We are going to make a rack like yours so I can transfer doors to a fresh rack when spraying additional coats, so we don't have to risk stacking them and damaging them/ blocking etc.

Would an HVLP been a better choice in the home and with the Breakthrough?

I have been using a per door/ drawer number, plus hours for dismantle and re-assembly. I find it takes us half a day to put a kitchen back together, and an hour to wrap the doors for shipment. (Remove, package once painted and install) I add 12 to 16 hours just to handle them! The doors are the pain when they are not drying and delay progress. 

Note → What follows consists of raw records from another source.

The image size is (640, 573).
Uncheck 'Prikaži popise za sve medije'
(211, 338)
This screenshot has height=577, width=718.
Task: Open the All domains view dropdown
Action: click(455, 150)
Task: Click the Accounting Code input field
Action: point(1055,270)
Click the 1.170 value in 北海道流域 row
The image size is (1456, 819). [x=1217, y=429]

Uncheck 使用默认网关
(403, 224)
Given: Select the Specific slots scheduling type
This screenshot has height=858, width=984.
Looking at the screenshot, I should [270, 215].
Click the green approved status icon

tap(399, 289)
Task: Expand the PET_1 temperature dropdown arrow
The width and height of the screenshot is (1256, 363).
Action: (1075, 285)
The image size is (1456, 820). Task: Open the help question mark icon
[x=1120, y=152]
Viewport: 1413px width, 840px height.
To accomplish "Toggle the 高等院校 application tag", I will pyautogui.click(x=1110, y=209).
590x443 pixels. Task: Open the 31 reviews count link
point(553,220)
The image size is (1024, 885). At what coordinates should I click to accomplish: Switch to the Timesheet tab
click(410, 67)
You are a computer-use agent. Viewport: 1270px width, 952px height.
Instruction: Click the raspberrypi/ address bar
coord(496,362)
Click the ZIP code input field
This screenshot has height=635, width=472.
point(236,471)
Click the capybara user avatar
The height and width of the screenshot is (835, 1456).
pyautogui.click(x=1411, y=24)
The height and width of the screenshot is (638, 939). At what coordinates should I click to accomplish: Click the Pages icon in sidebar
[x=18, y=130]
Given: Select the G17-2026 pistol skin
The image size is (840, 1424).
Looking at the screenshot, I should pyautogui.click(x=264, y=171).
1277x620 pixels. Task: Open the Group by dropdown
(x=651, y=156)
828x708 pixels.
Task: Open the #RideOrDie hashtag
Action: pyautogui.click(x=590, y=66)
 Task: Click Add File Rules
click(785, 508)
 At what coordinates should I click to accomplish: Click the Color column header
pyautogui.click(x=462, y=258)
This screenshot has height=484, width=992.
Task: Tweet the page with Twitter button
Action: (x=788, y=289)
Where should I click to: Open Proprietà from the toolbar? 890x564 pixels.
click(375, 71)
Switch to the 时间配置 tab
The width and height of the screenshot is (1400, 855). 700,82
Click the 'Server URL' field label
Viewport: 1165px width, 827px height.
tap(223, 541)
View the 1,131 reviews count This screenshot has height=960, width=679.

I may also try the door drying rack that Shearer uses with the hooks hanging on a rack.


----------



## Paradigmzz

This may go against every ones conventional thinking, but drill some screws in your drying rack bars with the sharp tips up. Rest the doors on the screw tips. So that the doors are suspended on 4 screw tips. Backs first. Flip after complete with first set and hit fronts. Eleviate the 48 hour dry time between sides, and blocking from drying rack (no impressions on doors) . And for all you doubters, you will not have 4 holes from the screw tips.


----------



## johnny949

Great photos, gotta love that little pump


----------



## Custom Brush Co.

This little fine finish (diaphragm) pump is light, fast & easy to prepare to spray & to clean. The perfect solution for spraying acrylic products. I use it for spraying handrails, doors (when I spray), trim & cabinetry coatings & for the small job like underside of a deck with solid stain.


----------



## Custom Brush Co.

Paradigmzz said:


> This may go against every ones conventional thinking, but drill some screws in your drying rack bars with the sharp tips up. Rest the doors on the screw tips. So that the doors are suspended on 4 screw tips. Backs first. Flip after complete with first set and hit fronts. Eleviate the 48 hour dry time between sides, and blocking from drying rack (no impressions on doors) . And for all you doubters, you will not have 4 holes from the screw tips.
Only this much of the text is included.